** The data **
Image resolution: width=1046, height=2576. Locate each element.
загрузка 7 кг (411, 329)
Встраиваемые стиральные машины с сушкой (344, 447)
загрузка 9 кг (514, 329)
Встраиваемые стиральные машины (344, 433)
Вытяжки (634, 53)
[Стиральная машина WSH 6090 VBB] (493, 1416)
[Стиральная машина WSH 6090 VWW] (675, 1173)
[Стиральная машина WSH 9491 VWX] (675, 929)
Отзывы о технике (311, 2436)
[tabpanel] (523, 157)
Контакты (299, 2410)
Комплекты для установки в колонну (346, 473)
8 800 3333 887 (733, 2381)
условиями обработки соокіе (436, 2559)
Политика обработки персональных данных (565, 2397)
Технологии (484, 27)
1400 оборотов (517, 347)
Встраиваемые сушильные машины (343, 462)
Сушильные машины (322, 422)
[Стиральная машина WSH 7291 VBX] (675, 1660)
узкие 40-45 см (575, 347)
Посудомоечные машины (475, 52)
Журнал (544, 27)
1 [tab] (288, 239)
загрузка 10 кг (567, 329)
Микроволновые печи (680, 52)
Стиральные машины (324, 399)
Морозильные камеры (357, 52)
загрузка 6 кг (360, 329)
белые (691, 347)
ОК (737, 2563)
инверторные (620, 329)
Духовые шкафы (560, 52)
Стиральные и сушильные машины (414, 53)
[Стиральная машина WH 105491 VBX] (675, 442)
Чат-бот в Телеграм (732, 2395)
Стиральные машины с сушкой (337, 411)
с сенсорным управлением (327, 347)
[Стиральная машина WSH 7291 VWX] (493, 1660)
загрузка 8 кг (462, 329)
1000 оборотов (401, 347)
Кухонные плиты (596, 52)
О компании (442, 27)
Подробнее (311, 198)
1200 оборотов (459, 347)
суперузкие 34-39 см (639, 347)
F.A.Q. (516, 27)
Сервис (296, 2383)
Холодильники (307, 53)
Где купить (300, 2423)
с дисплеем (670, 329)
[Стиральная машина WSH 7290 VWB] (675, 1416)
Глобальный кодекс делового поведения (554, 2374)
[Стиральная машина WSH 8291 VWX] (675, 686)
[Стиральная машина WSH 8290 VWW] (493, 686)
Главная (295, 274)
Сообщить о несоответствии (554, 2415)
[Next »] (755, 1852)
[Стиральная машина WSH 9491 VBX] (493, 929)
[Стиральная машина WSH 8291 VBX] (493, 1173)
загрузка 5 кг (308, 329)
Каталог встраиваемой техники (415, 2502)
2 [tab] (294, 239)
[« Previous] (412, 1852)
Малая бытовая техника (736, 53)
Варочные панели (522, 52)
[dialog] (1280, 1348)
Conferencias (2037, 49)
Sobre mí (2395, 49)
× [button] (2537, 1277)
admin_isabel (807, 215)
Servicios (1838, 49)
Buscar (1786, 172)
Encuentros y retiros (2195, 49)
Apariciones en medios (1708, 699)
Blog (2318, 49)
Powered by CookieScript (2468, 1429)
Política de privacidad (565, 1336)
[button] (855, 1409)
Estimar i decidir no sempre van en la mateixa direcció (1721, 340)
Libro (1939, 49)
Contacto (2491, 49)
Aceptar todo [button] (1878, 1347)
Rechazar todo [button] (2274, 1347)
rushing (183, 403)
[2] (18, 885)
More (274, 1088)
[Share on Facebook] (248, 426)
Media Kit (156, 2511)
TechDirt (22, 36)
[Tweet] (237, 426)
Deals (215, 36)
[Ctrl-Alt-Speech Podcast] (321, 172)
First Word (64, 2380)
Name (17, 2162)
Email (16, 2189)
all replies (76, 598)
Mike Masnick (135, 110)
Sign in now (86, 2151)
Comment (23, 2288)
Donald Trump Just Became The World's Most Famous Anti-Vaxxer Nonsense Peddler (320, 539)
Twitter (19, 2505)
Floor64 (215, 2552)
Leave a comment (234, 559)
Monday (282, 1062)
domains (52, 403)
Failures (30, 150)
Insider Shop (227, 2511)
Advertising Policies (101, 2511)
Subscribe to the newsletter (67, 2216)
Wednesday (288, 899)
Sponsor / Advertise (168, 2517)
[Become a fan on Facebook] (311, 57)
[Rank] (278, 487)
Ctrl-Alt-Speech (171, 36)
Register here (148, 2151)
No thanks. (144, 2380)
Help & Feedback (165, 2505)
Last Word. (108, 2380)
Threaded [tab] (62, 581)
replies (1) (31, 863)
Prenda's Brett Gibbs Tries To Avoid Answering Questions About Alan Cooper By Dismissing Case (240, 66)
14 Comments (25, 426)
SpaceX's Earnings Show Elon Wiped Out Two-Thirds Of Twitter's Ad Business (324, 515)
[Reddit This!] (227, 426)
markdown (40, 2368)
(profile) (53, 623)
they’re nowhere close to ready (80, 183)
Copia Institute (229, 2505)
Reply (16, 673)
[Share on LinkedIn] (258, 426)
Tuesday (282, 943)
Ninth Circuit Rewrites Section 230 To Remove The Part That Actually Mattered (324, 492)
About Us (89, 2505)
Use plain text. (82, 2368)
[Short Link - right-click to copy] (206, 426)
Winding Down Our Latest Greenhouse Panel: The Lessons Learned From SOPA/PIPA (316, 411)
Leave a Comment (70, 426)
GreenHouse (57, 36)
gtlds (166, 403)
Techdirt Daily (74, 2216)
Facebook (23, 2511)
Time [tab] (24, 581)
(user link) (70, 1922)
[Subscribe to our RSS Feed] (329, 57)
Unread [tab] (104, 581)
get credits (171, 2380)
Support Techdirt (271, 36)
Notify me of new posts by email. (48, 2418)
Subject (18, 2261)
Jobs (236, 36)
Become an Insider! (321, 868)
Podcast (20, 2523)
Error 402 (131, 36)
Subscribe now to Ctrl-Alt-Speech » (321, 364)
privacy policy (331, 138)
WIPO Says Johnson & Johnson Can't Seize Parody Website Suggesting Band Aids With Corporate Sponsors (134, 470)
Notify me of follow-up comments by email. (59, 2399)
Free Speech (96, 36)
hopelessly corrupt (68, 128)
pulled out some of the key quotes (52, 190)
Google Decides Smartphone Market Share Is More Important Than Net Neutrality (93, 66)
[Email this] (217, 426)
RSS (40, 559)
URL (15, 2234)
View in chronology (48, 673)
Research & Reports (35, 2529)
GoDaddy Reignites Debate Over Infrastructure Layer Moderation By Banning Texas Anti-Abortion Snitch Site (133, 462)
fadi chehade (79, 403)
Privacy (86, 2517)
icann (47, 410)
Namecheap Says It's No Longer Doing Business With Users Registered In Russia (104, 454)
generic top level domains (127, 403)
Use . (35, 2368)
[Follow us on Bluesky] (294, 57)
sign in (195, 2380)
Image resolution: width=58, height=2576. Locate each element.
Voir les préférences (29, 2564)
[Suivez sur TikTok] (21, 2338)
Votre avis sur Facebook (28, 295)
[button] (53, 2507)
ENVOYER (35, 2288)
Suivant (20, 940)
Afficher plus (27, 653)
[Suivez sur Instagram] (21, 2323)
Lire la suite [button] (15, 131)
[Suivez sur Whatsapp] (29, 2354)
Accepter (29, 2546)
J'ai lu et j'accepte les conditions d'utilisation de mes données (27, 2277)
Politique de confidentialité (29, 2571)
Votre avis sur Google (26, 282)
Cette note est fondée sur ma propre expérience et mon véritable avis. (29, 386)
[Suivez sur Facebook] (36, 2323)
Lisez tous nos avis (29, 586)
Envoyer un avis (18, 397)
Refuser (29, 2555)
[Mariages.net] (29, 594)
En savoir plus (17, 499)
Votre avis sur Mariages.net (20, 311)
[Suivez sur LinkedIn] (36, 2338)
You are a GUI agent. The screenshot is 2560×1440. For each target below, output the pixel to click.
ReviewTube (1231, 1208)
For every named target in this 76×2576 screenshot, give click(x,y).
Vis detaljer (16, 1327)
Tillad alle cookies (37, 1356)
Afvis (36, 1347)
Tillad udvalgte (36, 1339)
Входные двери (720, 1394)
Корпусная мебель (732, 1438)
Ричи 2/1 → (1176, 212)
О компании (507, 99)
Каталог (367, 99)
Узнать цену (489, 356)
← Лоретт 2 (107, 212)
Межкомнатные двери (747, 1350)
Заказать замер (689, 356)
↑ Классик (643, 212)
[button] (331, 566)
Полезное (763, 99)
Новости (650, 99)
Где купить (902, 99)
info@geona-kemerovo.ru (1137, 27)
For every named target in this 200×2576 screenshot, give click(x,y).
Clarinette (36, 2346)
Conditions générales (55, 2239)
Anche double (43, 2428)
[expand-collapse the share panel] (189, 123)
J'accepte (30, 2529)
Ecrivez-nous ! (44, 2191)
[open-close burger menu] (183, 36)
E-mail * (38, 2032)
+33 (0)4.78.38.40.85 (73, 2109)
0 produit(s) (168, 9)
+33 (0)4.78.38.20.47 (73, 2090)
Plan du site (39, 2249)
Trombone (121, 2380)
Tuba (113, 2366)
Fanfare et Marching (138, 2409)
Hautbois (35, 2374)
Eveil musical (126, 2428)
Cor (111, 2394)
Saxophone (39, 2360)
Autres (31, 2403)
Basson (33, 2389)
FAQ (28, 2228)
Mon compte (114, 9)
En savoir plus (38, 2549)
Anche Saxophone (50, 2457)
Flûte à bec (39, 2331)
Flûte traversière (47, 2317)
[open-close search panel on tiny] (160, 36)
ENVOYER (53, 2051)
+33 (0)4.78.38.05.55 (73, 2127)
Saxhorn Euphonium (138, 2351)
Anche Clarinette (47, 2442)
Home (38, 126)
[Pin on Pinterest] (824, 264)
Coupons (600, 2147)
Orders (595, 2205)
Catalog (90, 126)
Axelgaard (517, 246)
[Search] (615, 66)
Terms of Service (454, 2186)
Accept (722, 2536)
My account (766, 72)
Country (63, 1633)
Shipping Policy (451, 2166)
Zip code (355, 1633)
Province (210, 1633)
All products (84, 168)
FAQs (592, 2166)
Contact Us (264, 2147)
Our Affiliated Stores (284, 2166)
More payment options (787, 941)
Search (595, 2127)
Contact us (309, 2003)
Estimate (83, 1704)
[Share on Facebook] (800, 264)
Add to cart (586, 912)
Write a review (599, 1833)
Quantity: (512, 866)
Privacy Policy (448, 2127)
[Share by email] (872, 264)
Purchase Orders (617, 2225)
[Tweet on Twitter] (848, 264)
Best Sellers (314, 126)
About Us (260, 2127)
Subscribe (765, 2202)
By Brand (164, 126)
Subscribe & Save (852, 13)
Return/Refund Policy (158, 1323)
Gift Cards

** What is expected **
Total lines holding "Twitter" in the records: report this figure alone.

** Result of this task **
3